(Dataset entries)
= = = = =
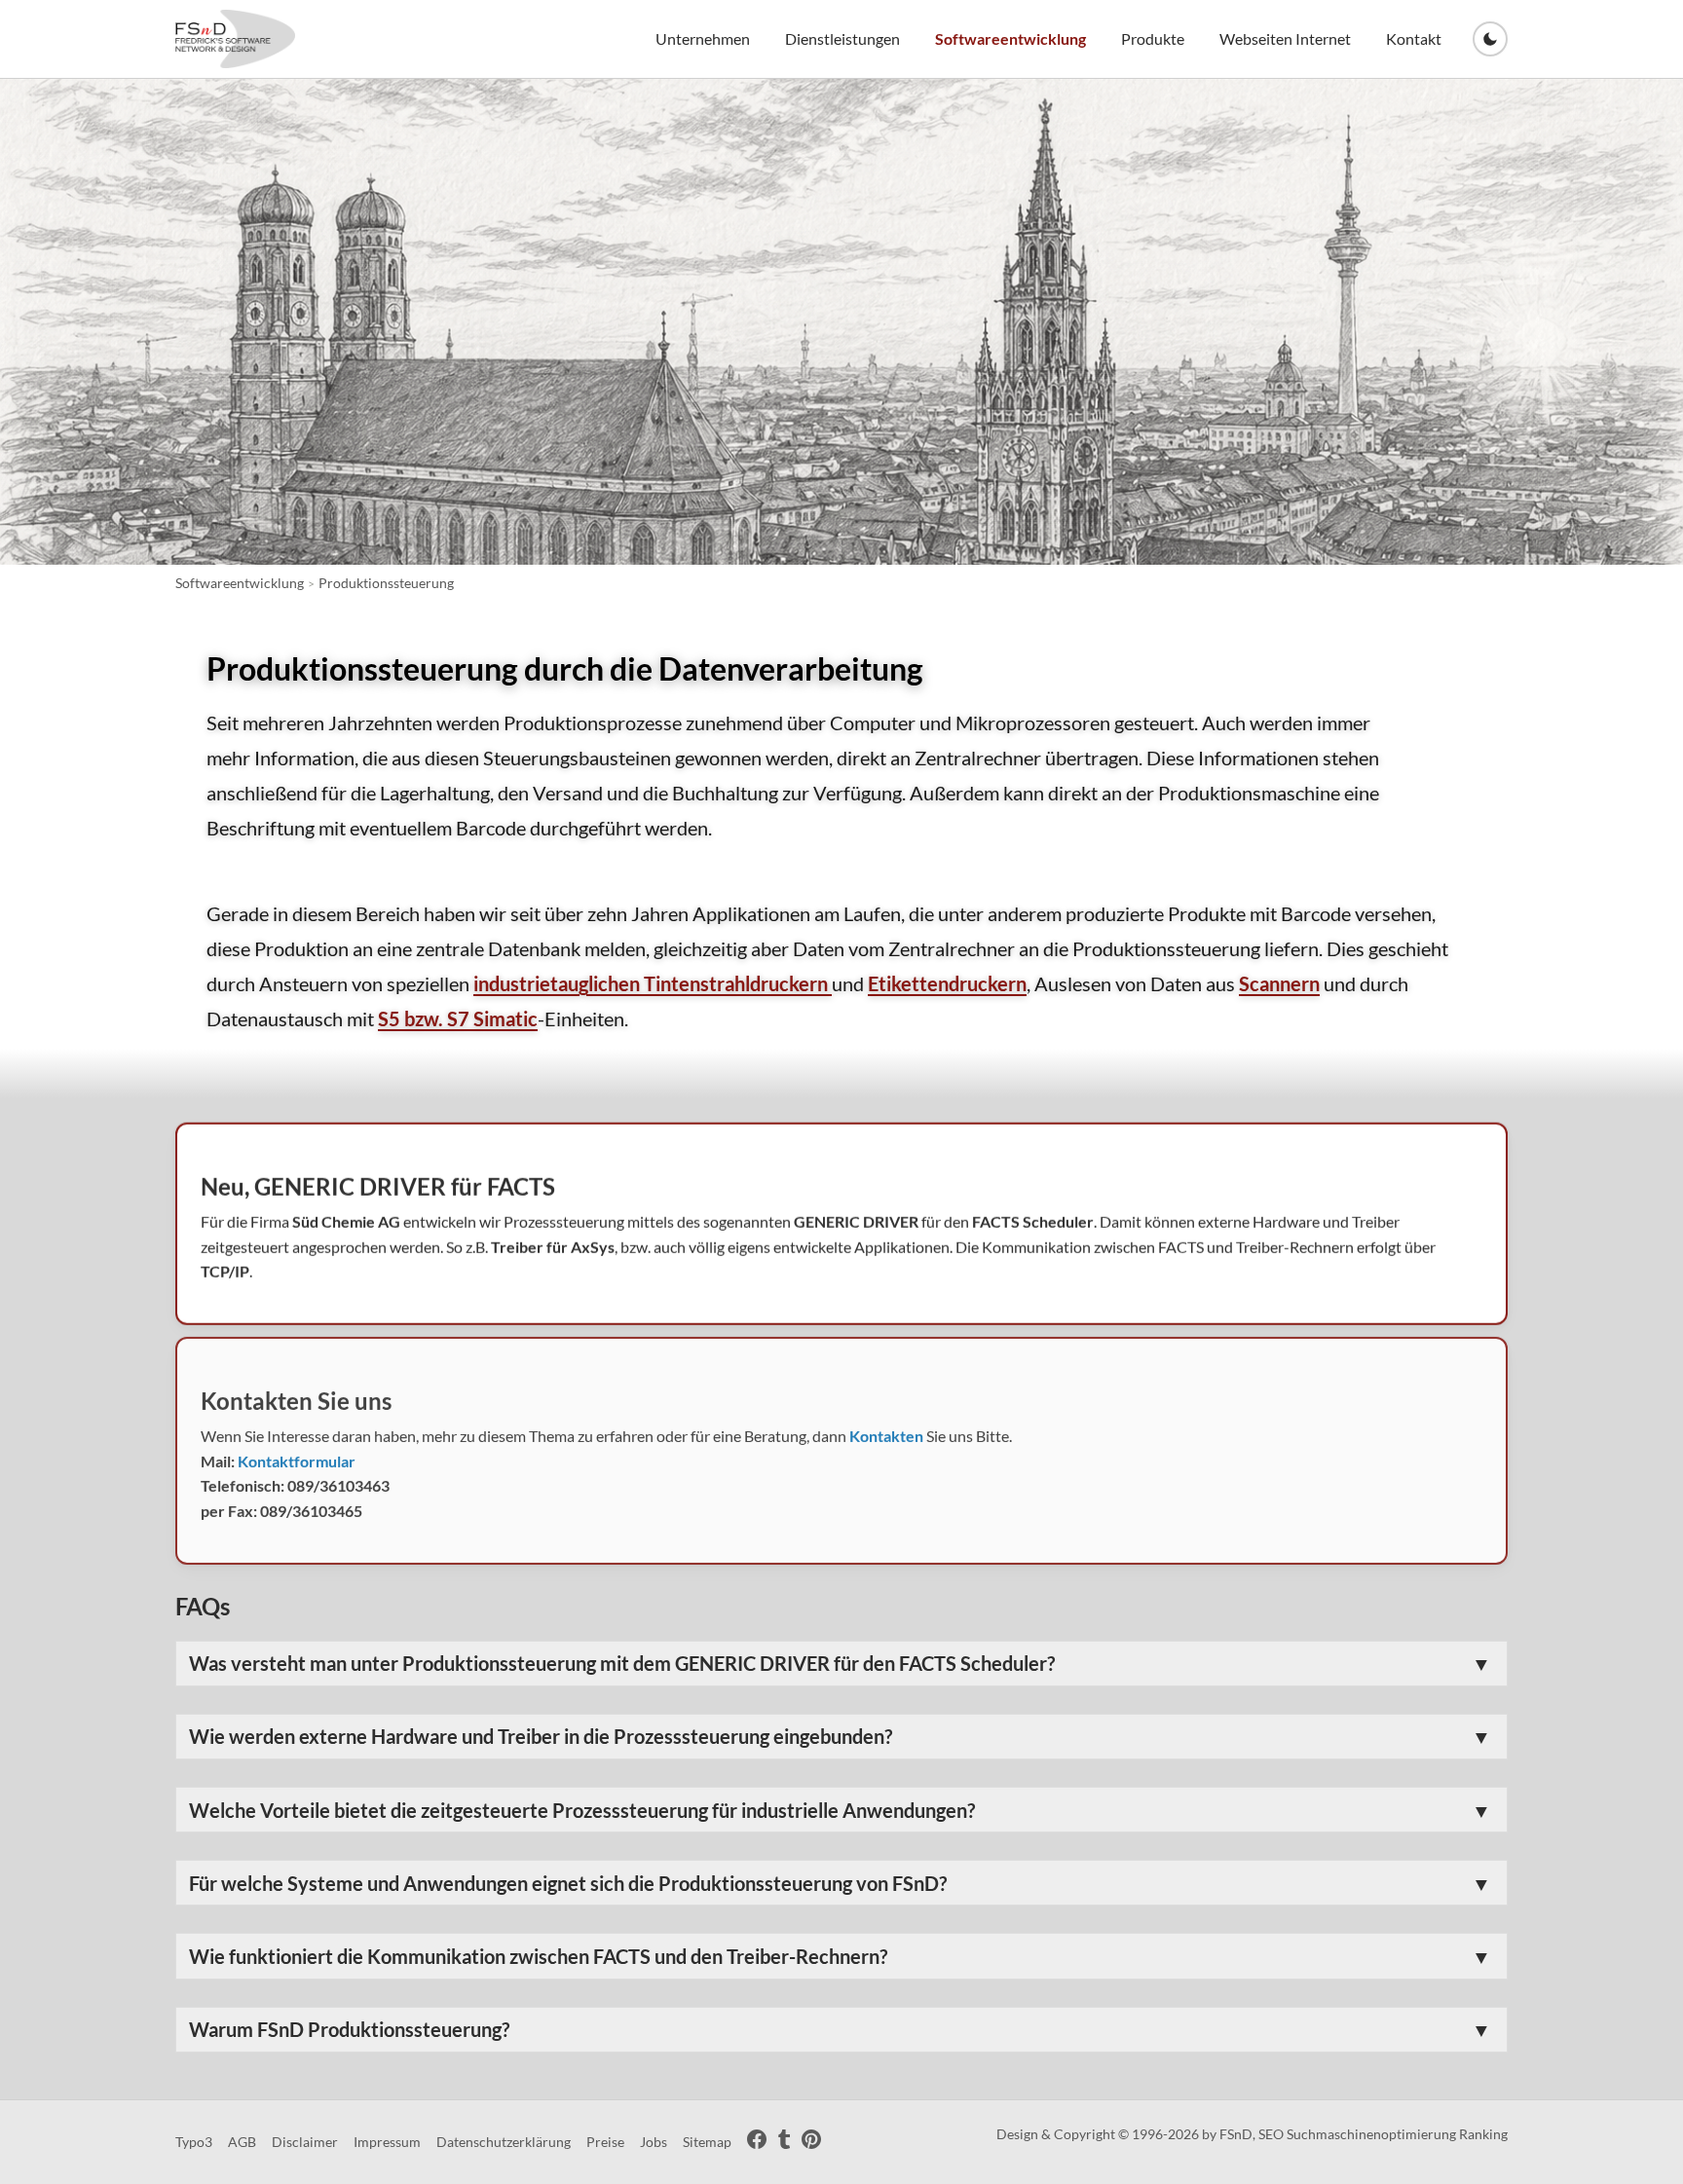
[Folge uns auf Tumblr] (784, 2142)
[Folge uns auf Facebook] (757, 2142)
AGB (242, 2141)
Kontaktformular (296, 1461)
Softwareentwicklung (1010, 38)
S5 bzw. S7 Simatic (458, 1018)
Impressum (387, 2141)
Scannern (1279, 983)
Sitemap (707, 2141)
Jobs (653, 2141)
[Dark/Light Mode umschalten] (1490, 38)
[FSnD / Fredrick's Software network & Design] (235, 39)
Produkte (1152, 38)
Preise (605, 2141)
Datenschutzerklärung (503, 2141)
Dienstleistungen (842, 38)
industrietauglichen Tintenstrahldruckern (652, 983)
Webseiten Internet (1285, 38)
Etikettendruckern (947, 983)
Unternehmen (702, 38)
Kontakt (1413, 38)
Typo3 (193, 2141)
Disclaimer (305, 2141)
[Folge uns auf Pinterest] (811, 2142)
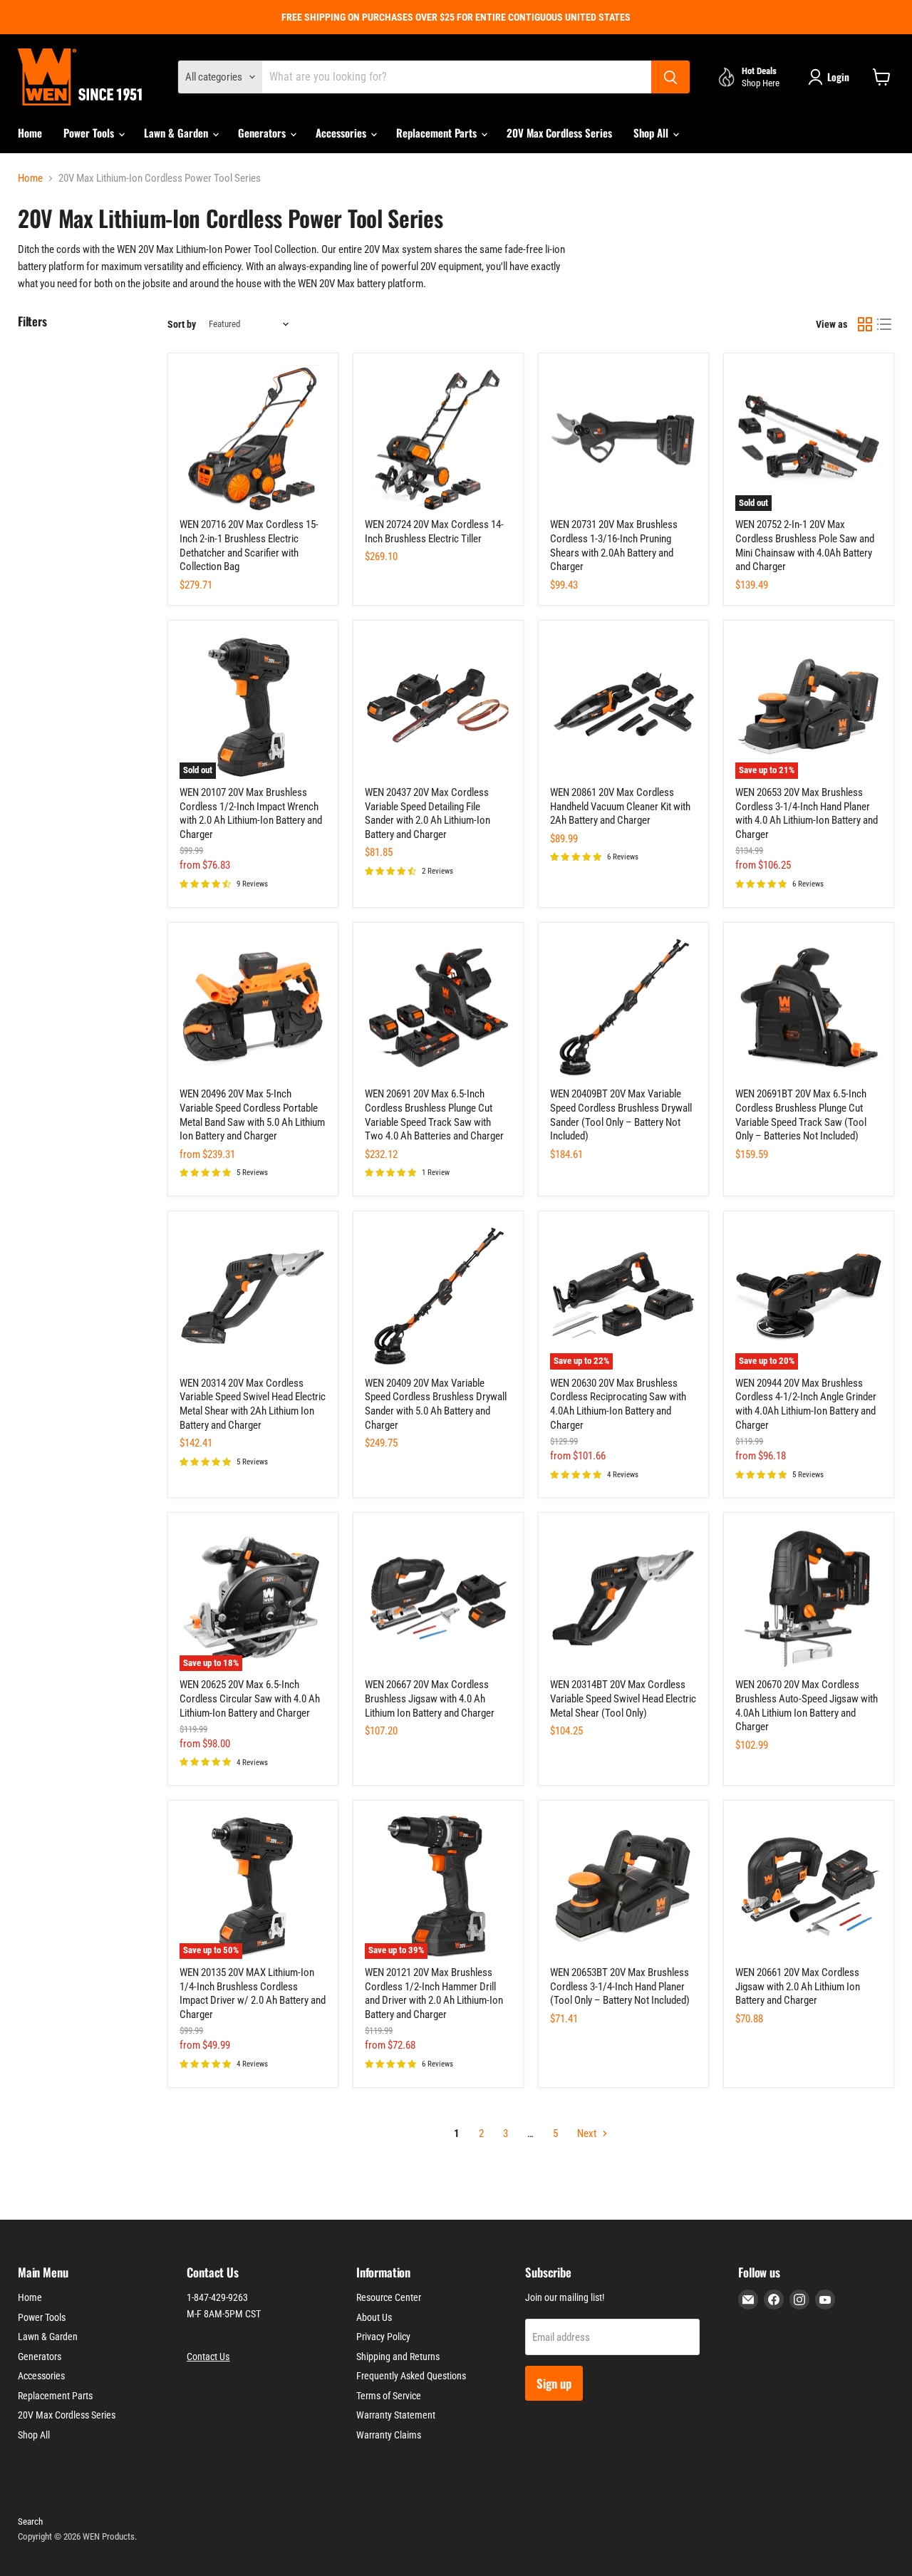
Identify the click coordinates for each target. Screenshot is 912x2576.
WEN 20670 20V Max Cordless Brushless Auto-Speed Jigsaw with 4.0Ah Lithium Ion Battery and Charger (806, 1705)
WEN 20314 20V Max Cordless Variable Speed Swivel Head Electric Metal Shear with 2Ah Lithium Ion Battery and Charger (253, 1404)
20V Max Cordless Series (559, 132)
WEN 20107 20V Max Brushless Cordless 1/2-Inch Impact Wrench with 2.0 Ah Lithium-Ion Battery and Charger (251, 813)
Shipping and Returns (398, 2356)
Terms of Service (388, 2395)
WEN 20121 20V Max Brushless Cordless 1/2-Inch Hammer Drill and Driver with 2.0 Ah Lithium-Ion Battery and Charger (434, 1993)
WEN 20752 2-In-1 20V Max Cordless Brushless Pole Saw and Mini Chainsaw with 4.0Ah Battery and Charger (804, 545)
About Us (374, 2317)
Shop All (652, 132)
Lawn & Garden (177, 132)
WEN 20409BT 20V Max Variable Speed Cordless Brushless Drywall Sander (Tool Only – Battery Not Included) (621, 1114)
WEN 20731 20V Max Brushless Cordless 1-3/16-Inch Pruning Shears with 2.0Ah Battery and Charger (614, 545)
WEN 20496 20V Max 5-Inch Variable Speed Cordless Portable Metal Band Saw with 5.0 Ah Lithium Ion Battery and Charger (252, 1114)
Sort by (181, 324)
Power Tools (90, 132)
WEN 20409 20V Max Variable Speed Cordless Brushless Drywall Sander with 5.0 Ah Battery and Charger (436, 1404)
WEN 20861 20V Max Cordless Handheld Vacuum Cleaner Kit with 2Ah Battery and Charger (620, 806)
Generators (263, 132)
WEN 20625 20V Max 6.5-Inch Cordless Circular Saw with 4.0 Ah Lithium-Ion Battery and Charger (250, 1698)
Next (587, 2133)
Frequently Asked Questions (411, 2375)
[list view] (885, 324)
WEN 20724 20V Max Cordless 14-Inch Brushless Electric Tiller (434, 531)
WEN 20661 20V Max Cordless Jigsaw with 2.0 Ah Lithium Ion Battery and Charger (797, 1986)
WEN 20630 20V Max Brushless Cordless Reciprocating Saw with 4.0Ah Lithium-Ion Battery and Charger (618, 1404)
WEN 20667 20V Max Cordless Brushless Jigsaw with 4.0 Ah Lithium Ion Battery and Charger (429, 1698)
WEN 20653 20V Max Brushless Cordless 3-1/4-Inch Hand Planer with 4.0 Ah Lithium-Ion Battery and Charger (806, 813)
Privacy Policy (383, 2336)
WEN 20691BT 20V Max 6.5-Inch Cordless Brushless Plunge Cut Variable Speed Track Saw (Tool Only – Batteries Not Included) (800, 1114)
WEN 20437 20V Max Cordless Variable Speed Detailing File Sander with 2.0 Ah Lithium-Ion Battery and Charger (427, 813)
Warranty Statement (395, 2415)
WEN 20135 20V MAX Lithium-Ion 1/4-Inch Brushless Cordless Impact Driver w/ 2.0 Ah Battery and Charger (253, 1993)
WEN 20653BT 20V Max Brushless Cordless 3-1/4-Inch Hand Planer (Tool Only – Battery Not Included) (620, 1986)
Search (30, 2521)
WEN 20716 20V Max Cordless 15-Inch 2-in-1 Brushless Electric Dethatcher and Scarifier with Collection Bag (249, 545)
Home (30, 132)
= = = = =
■ PROBLEM STATEMENT
Using the records above, print exactly the run of lines that starts with the line with "Impressum (387, 2141)" and goes on through the line with "WEN 20661 20V", pictures excluded.

■ OUTPUT FOR THIS EXERCISE
Impressum (387, 2141)
Scannern (1279, 983)
Sitemap (707, 2141)
Jobs (653, 2141)
[Dark/Light Mode umschalten] (1490, 38)
[FSnD / Fredrick's Software network & Design] (235, 39)
Produkte (1152, 38)
Preise (605, 2141)
Datenschutzerklärung (503, 2141)
Dienstleistungen (842, 38)
industrietauglichen Tintenstrahldruckern (652, 983)
Webseiten Internet (1285, 38)
Etikettendruckern (947, 983)
Unternehmen (702, 38)
Kontakt (1413, 38)
Typo3 (193, 2141)
Disclaimer (305, 2141)
[Folge uns auf Pinterest] (811, 2142)
Identify the click coordinates for each target. Screenshot is 912x2576.
WEN 20670 20V Max Cordless Brushless Auto-Speed Jigsaw with 4.0Ah Lithium Ion Battery and Charger (806, 1705)
WEN 20314 20V Max Cordless Variable Speed Swivel Head Electric Metal Shear with 2Ah Lithium Ion Battery and Charger (253, 1404)
20V Max Cordless Series (559, 132)
WEN 20107 20V Max Brushless Cordless 1/2-Inch Impact Wrench with 2.0 Ah Lithium-Ion Battery and Charger (251, 813)
Shipping and Returns (398, 2356)
Terms of Service (388, 2395)
WEN 20121 20V Max Brushless Cordless 1/2-Inch Hammer Drill and Driver with 2.0 Ah Lithium-Ion Battery and Charger (434, 1993)
WEN 20752 2-In-1 20V Max Cordless Brushless Pole Saw and Mini Chainsaw with 4.0Ah Battery and Charger (804, 545)
About Us (374, 2317)
Shop All (652, 132)
Lawn & Garden (177, 132)
WEN 20409BT 20V Max Variable Speed Cordless Brushless Drywall Sander (Tool Only – Battery Not Included) (621, 1114)
WEN 20731 20V Max Brushless Cordless 1-3/16-Inch Pruning Shears with 2.0Ah Battery and Charger (614, 545)
WEN 20496 20V Max 5-Inch Variable Speed Cordless Portable Metal Band Saw with 5.0 Ah Lithium Ion Battery and Charger (252, 1114)
Sort by (181, 324)
Power Tools (90, 132)
WEN 20409 20V Max Variable Speed Cordless Brushless Drywall Sander with 5.0 Ah Battery and Charger (436, 1404)
WEN 20861 20V Max Cordless Handheld Vacuum Cleaner Kit with 2Ah Battery and Charger (620, 806)
Generators (263, 132)
WEN 20625 20V Max 6.5-Inch Cordless Circular Saw with 4.0 Ah Lithium-Ion Battery and Charger (250, 1698)
Next (587, 2133)
Frequently Asked Questions (411, 2375)
[list view] (885, 324)
WEN 20724 20V Max Cordless 14-Inch Brushless Electric Tiller (434, 531)
WEN 20661 20V Max Cordless Jigsaw with 2.0 Ah Lithium Ion Battery and Charger (797, 1986)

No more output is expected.